Rowan looks out at the burnished pewter bowl of the valley, f ringed in places by dense, spiky woodland. It’s a brutally cold day, the wind and rain assaulting the car like fists and boots. It’s his first time behind the wheel of the vintage Nissan Figaro that Serendipty and her wife like to use for picnics when they feel like treating themselves to a little luxury. It’s recently been restored to the pale blue of the factory floor. It’s Jo’s pride and joy. She takes the family Kia to work each day just so that using the Figaro feels more like a special occasion. Dippy hadn’t believed her uncle when he said that her two mums wouldn’t object to him borrowing it. But he’d shown her the message on his phone; a carefree acquiescence and instruction to ‘be careful’. Rowan had been quite proud of the speed with which he had typed the message with his bandaged hands, and the ease with which he had mimicked his sister’s text-voice. Mud streaks are already making a mess of the white-wall tyres.

In the passenger seat, Snowdrop is doing her best to obey his multitude of requests, holding his mobile phone to his ear while changing gear, operating the radio and attempting to light a cigarette on the broken lighter by the gearstick.

Rowan glances down to the lake. A VW Transporter is parked in a small bay a few feet above a shingly cove at the water’s edge. It is being investigated by half a dozen Herdwick sheep. In the water, two men stand bare chested, their skin alabaster white; steam rising from their shoulders and from swimming caps that make them look like spent matches.

Rowan rolls the car to a halt in the parking area at the end of the road. The copse of trees that surrounds St Olaf’s is a couple of hundred metres ahead. There are several vehicles in the car park; mostly working vehicles; flat-bed pick-ups and bottle-green Land Rovers.

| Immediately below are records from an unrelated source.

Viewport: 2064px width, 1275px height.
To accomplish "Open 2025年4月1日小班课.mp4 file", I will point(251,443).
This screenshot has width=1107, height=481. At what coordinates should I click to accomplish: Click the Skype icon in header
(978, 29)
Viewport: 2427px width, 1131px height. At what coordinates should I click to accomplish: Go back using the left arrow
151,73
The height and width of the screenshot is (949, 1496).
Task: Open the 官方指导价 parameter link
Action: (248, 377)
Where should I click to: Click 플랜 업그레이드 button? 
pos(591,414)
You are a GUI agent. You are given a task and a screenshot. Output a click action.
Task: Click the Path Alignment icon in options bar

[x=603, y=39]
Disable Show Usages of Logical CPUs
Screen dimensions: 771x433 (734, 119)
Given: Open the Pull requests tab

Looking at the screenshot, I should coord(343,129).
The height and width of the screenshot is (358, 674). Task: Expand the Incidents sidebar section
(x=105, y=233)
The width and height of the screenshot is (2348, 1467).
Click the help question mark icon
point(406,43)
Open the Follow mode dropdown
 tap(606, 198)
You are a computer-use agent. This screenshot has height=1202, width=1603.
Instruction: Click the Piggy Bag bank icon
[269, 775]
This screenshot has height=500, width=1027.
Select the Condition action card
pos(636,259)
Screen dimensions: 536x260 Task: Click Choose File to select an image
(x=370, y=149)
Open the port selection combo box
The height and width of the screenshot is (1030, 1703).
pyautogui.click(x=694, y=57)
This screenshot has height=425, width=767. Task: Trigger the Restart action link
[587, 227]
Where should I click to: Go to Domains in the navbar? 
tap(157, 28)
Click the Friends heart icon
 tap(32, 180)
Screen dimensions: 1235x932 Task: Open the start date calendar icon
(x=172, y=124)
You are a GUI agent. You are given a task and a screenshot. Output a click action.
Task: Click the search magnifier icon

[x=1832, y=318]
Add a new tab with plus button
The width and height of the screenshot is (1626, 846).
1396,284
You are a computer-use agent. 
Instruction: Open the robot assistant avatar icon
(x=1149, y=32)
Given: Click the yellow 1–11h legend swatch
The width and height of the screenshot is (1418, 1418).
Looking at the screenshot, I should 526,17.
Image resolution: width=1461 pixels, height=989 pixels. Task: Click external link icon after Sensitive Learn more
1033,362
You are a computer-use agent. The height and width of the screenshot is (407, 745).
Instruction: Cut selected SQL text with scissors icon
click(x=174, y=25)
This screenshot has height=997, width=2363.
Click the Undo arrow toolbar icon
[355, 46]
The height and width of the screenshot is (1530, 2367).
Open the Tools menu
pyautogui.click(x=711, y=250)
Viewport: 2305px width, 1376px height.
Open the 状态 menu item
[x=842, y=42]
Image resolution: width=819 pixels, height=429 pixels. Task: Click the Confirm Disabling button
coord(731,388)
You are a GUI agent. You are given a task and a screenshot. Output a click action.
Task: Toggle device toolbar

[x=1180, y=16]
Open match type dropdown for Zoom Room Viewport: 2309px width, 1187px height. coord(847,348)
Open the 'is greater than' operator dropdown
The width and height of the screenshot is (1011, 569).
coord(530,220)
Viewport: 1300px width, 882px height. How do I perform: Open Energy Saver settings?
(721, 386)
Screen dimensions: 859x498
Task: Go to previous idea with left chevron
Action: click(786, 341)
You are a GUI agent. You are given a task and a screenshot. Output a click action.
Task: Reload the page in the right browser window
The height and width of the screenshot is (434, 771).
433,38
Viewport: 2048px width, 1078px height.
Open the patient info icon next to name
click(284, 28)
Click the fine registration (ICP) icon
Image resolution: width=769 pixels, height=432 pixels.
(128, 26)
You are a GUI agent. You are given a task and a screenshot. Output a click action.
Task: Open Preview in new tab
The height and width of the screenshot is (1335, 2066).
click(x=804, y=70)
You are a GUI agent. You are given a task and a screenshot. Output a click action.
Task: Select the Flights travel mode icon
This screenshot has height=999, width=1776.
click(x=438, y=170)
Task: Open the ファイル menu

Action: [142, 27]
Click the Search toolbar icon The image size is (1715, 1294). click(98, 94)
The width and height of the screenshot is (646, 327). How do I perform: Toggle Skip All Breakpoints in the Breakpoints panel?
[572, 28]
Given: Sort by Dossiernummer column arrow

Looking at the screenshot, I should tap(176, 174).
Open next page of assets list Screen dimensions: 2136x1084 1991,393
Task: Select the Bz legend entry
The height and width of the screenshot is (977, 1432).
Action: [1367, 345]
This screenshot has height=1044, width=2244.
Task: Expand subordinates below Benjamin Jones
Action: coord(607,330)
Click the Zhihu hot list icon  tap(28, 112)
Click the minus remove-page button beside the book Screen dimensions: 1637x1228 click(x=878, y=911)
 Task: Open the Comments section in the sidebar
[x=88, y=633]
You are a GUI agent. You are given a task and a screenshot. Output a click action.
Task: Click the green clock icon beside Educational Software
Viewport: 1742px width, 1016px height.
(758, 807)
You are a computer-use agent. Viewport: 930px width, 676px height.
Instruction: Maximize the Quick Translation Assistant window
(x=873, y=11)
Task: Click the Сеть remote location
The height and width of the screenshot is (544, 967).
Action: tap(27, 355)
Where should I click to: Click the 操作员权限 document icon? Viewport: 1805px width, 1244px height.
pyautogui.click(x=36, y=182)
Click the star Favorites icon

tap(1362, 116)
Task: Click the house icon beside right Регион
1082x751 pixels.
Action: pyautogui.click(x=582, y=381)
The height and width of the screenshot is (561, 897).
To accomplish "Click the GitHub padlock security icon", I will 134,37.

There’s a blue BMW, a black Jeep and battered red works van; its mudguards clogged up with torn grass and thick mud. Beyond the car park, the road peters out at the front of the big hotel. It’s a long, imposing building that looks up to the task of doing daily battle with the elements. Its front is the colour of old butter and thick black gloss serves as thick mascara around the dark windows. Rowan scanned the website before they left, taking a mental note of the names of the owners and a little about the place’s history, in case he needed a tool with which to start a conversation with a taciturn local. He now knows that this is where British climbing began. It has been a hotel for two centuries or more, providing much-needed lodgings for the peddlars, merchants and tradesmen who laboured over Black Sail, Sty Head and Burnmoor passes to ply their trade in adjacent valleys. It has played host to the great men of British climbing; Victorian upper-class daredevils who pitted themselves against the towering crags and made daily wagers with the elements. Many of those early pioneers are buried in the consecrated ground of St Olaf’s.